====== Material shown

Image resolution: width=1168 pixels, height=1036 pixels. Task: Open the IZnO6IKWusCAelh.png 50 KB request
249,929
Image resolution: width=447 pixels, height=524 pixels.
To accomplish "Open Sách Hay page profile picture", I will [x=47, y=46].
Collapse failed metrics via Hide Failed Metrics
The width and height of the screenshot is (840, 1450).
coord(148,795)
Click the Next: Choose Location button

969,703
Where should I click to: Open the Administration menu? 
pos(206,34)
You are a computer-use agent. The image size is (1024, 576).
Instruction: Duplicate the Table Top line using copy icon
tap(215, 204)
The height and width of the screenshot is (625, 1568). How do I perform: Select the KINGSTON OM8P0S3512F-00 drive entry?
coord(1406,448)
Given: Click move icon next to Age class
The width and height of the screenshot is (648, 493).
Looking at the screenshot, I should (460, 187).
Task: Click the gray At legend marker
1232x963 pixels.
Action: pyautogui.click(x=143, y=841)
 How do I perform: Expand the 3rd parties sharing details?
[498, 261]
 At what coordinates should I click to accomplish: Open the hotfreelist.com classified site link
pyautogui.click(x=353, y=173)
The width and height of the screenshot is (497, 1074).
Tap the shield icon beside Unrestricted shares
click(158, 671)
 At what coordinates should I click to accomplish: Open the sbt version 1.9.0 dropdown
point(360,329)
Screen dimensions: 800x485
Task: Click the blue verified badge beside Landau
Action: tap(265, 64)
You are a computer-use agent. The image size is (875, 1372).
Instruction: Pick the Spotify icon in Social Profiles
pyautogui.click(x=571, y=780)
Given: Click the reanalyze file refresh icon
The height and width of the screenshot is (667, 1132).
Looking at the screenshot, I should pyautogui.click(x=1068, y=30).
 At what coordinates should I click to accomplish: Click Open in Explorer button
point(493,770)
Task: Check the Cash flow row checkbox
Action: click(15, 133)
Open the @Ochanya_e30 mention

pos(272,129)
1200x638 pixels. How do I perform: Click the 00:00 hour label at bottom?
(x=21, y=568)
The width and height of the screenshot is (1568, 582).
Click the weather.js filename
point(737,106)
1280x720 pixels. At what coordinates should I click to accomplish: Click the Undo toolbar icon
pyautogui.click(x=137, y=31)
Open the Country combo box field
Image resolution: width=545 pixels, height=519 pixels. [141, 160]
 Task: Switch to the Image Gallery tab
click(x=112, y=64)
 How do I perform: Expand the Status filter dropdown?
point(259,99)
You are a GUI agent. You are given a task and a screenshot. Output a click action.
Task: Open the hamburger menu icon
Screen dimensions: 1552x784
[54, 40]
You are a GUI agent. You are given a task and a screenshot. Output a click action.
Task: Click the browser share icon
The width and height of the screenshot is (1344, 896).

============

What this task involves. Repeat all of the data shown above, exactly as it appears.

Expected answer.
Image resolution: width=1168 pixels, height=1036 pixels. Task: Open the IZnO6IKWusCAelh.png 50 KB request
249,929
Image resolution: width=447 pixels, height=524 pixels.
To accomplish "Open Sách Hay page profile picture", I will [x=47, y=46].
Collapse failed metrics via Hide Failed Metrics
The width and height of the screenshot is (840, 1450).
coord(148,795)
Click the Next: Choose Location button

969,703
Where should I click to: Open the Administration menu? 
pos(206,34)
You are a computer-use agent. The image size is (1024, 576).
Instruction: Duplicate the Table Top line using copy icon
tap(215, 204)
The height and width of the screenshot is (625, 1568). How do I perform: Select the KINGSTON OM8P0S3512F-00 drive entry?
coord(1406,448)
Given: Click move icon next to Age class
The width and height of the screenshot is (648, 493).
Looking at the screenshot, I should (460, 187).
Task: Click the gray At legend marker
1232x963 pixels.
Action: pyautogui.click(x=143, y=841)
 How do I perform: Expand the 3rd parties sharing details?
[498, 261]
 At what coordinates should I click to accomplish: Open the hotfreelist.com classified site link
pyautogui.click(x=353, y=173)
The width and height of the screenshot is (497, 1074).
Tap the shield icon beside Unrestricted shares
click(158, 671)
 At what coordinates should I click to accomplish: Open the sbt version 1.9.0 dropdown
point(360,329)
Screen dimensions: 800x485
Task: Click the blue verified badge beside Landau
Action: tap(265, 64)
You are a computer-use agent. The image size is (875, 1372).
Instruction: Pick the Spotify icon in Social Profiles
pyautogui.click(x=571, y=780)
Given: Click the reanalyze file refresh icon
The height and width of the screenshot is (667, 1132).
Looking at the screenshot, I should pyautogui.click(x=1068, y=30).
 At what coordinates should I click to accomplish: Click Open in Explorer button
point(493,770)
Task: Check the Cash flow row checkbox
Action: click(15, 133)
Open the @Ochanya_e30 mention

pos(272,129)
1200x638 pixels. How do I perform: Click the 00:00 hour label at bottom?
(x=21, y=568)
The width and height of the screenshot is (1568, 582).
Click the weather.js filename
point(737,106)
1280x720 pixels. At what coordinates should I click to accomplish: Click the Undo toolbar icon
pyautogui.click(x=137, y=31)
Open the Country combo box field
Image resolution: width=545 pixels, height=519 pixels. [141, 160]
 Task: Switch to the Image Gallery tab
click(x=112, y=64)
 How do I perform: Expand the Status filter dropdown?
point(259,99)
You are a GUI agent. You are given a task and a screenshot. Output a click action.
Task: Open the hamburger menu icon
Screen dimensions: 1552x784
[54, 40]
You are a GUI agent. You are given a task and a screenshot. Output a click action.
Task: Click the browser share icon
The width and height of the screenshot is (1344, 896).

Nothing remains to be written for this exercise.